A huge show of 115 works by Mark Rothko opens in Paris this week. His son says he combined a "European soul" with "the freedom of America" to become an icon of 20th-century art.

The show at the Louis Vuitton Foundation spans Rothko's entire career, from the more traditional figurative pictures to the huge rectangles of brooding colour for which he is best remembered. 

Rothko's stated goal was to "raise painting to the same level as music and poetry", said his son Christopher Rothko, who helped curate the exhibition and has written a new collection of essays to coincide with it. 

"My father died when I was six but we talked about music a great deal," he told AFP ahead of the opening on Wednesday. 

"He spoke of Mozart, smiling with tears in his eyes, and I think it's the same effect with his paintings," he added.

Marcus Rothkovitch was born to a Jewish family in 1903 in Daugavpils, then known as Dvinsk, in modern-day Latvia -- his family emigrating 10 years later to the United States.  

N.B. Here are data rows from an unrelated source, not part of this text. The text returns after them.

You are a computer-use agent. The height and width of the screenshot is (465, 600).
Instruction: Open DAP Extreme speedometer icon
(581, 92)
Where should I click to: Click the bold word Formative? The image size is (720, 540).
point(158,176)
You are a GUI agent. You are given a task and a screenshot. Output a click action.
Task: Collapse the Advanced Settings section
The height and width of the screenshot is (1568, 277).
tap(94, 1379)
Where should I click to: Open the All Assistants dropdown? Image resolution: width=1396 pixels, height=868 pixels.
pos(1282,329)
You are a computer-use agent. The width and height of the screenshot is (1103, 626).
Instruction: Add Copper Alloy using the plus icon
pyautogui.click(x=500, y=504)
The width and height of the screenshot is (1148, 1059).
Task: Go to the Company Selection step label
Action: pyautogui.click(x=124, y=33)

He discovered his vocation fairly late, in the 1930s, but his early works already capture a dark mood, full of isolated and melancholy figures. 

Figurative art did not come naturally -- "he became aware of not being able to paint without mutilating it," said co-curator Suzanne Page -- and by the 1940s he was dabbling in surrealism. 

- New language -

As for many artists, the horrors of World War II and the Holocaust forced him to seek out a new language in art.

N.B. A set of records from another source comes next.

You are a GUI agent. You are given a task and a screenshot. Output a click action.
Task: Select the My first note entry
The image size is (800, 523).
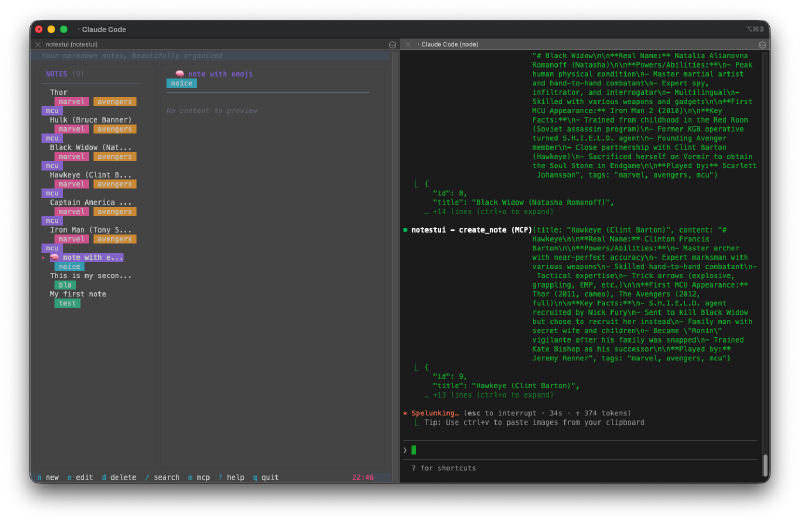tap(77, 294)
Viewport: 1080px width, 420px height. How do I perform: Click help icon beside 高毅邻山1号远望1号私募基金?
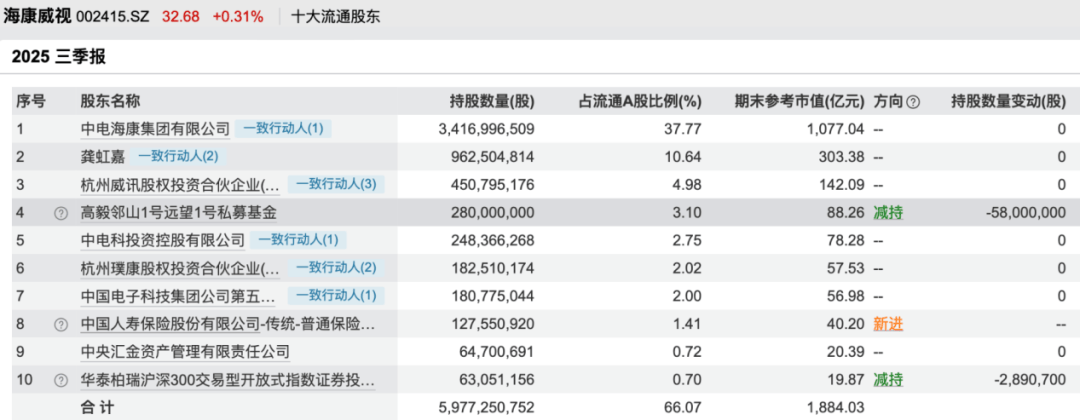61,213
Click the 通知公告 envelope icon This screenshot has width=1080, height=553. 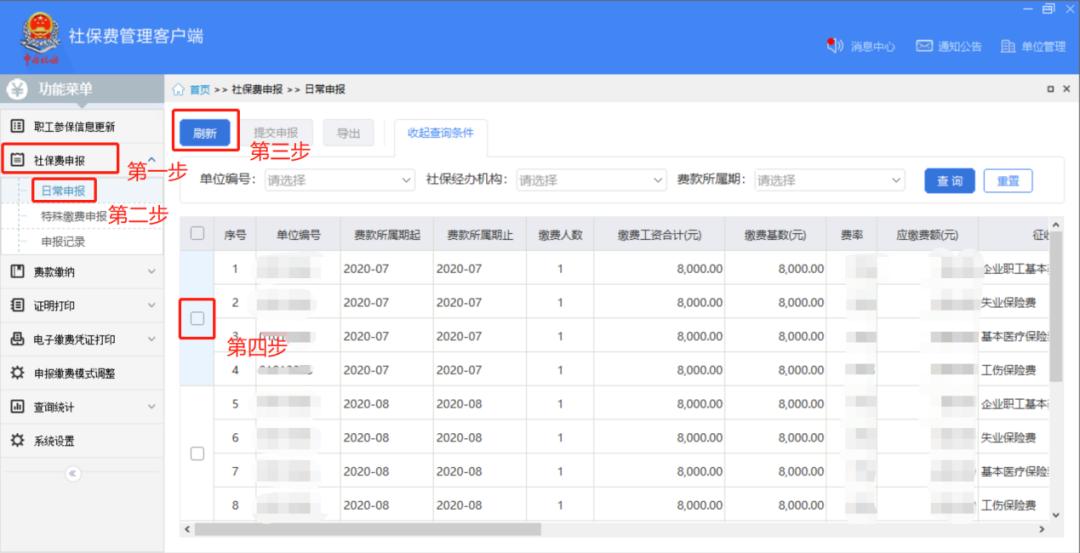(925, 46)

And it was with the "Multiforms" of the late 1940s that his work evolved into abstract shapes -- at this stage looking like brightly coloured ink blots but with the famous rectangles lurking among them, waiting to take centre stage.

He settled into his late style in the 1950s and stuck with it until his death in 1970 -- vast ragged rectangles of incredible colour that somehow give off "a great vibration", as Page puts it.

Seventy of these works are displayed at the Louis Vuitton Foundation, which has funnelled the vast profits of the LVMH luxury brand into a series of blockbuster shows lately, most recently an unprecedented collection by Jean-Paul Basquiat and Andy Warhol. 

Rothko's shifting moods are on display, from the blood-reds and maroons of the "Seagram Murals", to the near-monochrome "Blackforms", to a sudden burst of brightness after he suffered a mild aneurysm that led to warnings from his doctor. 

"There's an inner glow even in the lighter paintings," said his son. "He only gives you the suggestion of the idea. You have to bring a large piece of yourself in order to communicate with him."

Years of heavy drinking and a marital breakdown took their toll. He was 66 when he took an overdose of barbiturates and slit open a wrist. 

"He sought to express fundamental human emotions -- tragedy, death, ecstasy," said Page. 

It is all there "if you take the time and the risk to look inside the painting and look for a very long time".